作者
Yinsheng Zhang,Lu Jin,Fei Guo,Xiaofeng Ni,Yaju Zhao,Ying Cheng,Haiyan Wang
摘要
Spectroscopic profiling data used in analytical chemistry can be very high-dimensional. Dimensionality reduction (DR) is an effective way to handle the potential "curse of dimensionality" problem. Among the existing DR algorithms, many can be categorized as a matrix factorization (MF) problem, which decomposes the original data matrix X into the product of a low-dimensional matrix W and a dictionary matrix H. First, this paper provides a theoretical reformulation of relevant DR algorithms under a unified MF perspective, including PCA (principal component analysis), NMF (non-negative matrix factorization), LAE (linear autoencoder), RP (random projection), SRP (sparse random projection), VQ (vector quantization), AA (archetypical analysis), and ICA (independent component analysis).
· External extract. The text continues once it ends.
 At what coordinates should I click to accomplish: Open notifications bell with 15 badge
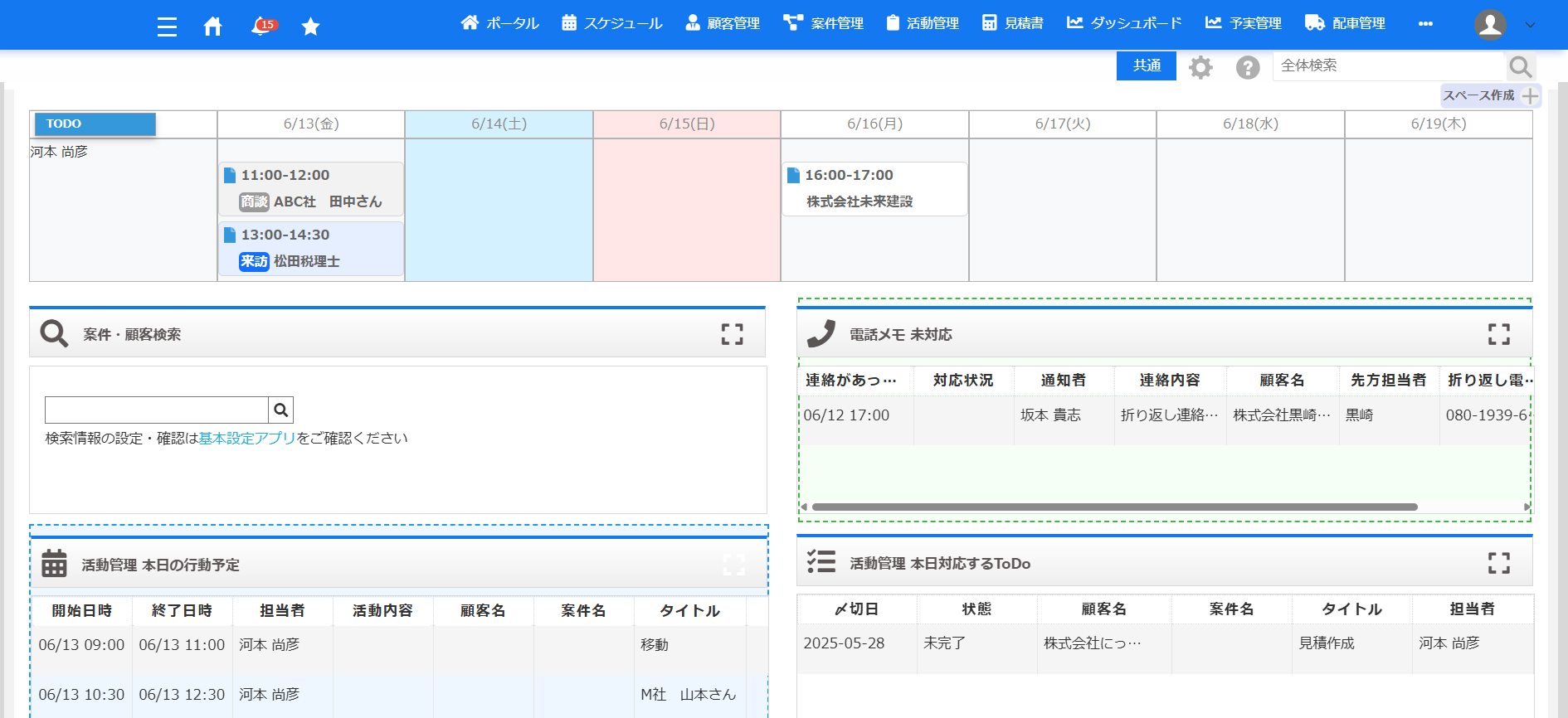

From this perspective, an open-sourced toolkit has been developed to integrate all of the above algorithms with a unified API. Second, we made a comparative study on MF-based DR algorithms. In a case study of TOF (time-of-flight) mass spectra, the eight algorithms extracted three components from the original 27,619 features. The results are compared by a set of DR quality metrics, e.g., reconstruction error, pairwise distance/ranking property, computational cost, local and global structure preservations, etc. Finally, based on the case study result, we summarized guidelines for DR algorithm selection. (1) For reconstruction quality, choose ICA. In the case study, ICA, PCA, and NMF have high reconstruction qualities (reconstruction error < 2%), ICA being the best. (2) To keep the pairwise topological structure, choose PCA. PCA best preserves the pairwise distance/ranking property. (3) For edge computing and IoT scenarios, choose RP or SRP if reconstruction is not required and the JL-lemma condition is met. The RP family has the best computational performance in the experiment, almost 10-100 times faster than its peers.